I've been reading about the lifecycle of an application in Android, and i know the basics theoretically but I don't know how to implement it.
Thank you.
Actually, you don't need to do anything on objects such as Buttons and TextViews, since they do not change during your Activity's lifetime. When your application restarts, they just get recreated and they look the same anytime. Things that you want to save are possibly user inputs or downloaded files. If you have any of these, then I'd recommend learning this post, it describes different data storage mechanisms in Android. For different kinds of data you'll need different solutions, for example text inputs can be saved in SharedPreferences, but bitmaps should probably be saved in the file system. Hope this helps.
Maybe it is not the best solution, but you can try SharedPreferences and save different user data into different variables upon exiting.
When the app is restarted, read the values stored in the SharedPreferences and display these values in your respective views.
Other than SharedPreferences, you can also try out these various options according to the type of data you would want to persist!
My app needs to store data on the phone, but I'm not sure what's the more efficient method. I don't need to search through the data or anything like that. I just need to be able to save the app's current state when it closes and restore when it's back up. There is between 1mb and 10mb worth of data that will need saving.
There are basically a bunch of custom classes with data in them, and right now I have them as Serializable, and just save each class to a file. Is there any reason for me to change that to store it in SQLite?

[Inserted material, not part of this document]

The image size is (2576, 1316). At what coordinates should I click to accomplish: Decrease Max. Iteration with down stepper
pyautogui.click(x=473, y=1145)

If you where to use sqlite you could save as you go, and know that whats in the DB is pretty much uptodate if the app/activity holding the data is suddenly killed by the os. Other that that I cant see and obvious reason to use sqlite for your use-case.
Also for the sql approach you have a clear cut way to change the structure of your domain objects at a later time and to migrate the data from a old to a new version of your database. This can be done using serialized objects as-well, but then the objects needs to be duplicated, both new and old at the same time. And that to me sounds very very scary and messy, especially considering that you might need to go from version x to y, so you might end up with some pretty tricky problems if you ever need to update the domain objects.
And I can honestly not see any benefits of using the flat-file/serialized approach.
You mention in your question that the data is only meant to save the state of the app, therefore my initial response would be to keep it on the devices especially since you mention that the file size would not be much more than 10MB, which is quite reasonable.
So my answer to you would be to keep it as is on the device. If your usage of the information changes in the future, you should then reconsider this approach, but for now it's totally logical.
If you're only saving serialized classes, you could use an ORM mapper as discussed in this thread . This saves you the inconvenience of writing your own mapper and is easily extendable to new classes. Also, if your requirements change, you COULD lookup data.
The only reasons for changing your system to SQLite would be more comfort and maybe a more foolproof system. E.g. now you have to check if the file exists, parse the contents etc. and if you'd use SQLite, you don't have to verify the integrity of the data and Android also helps you a little. And you could use the data for other causes, like displaying them in a ListView.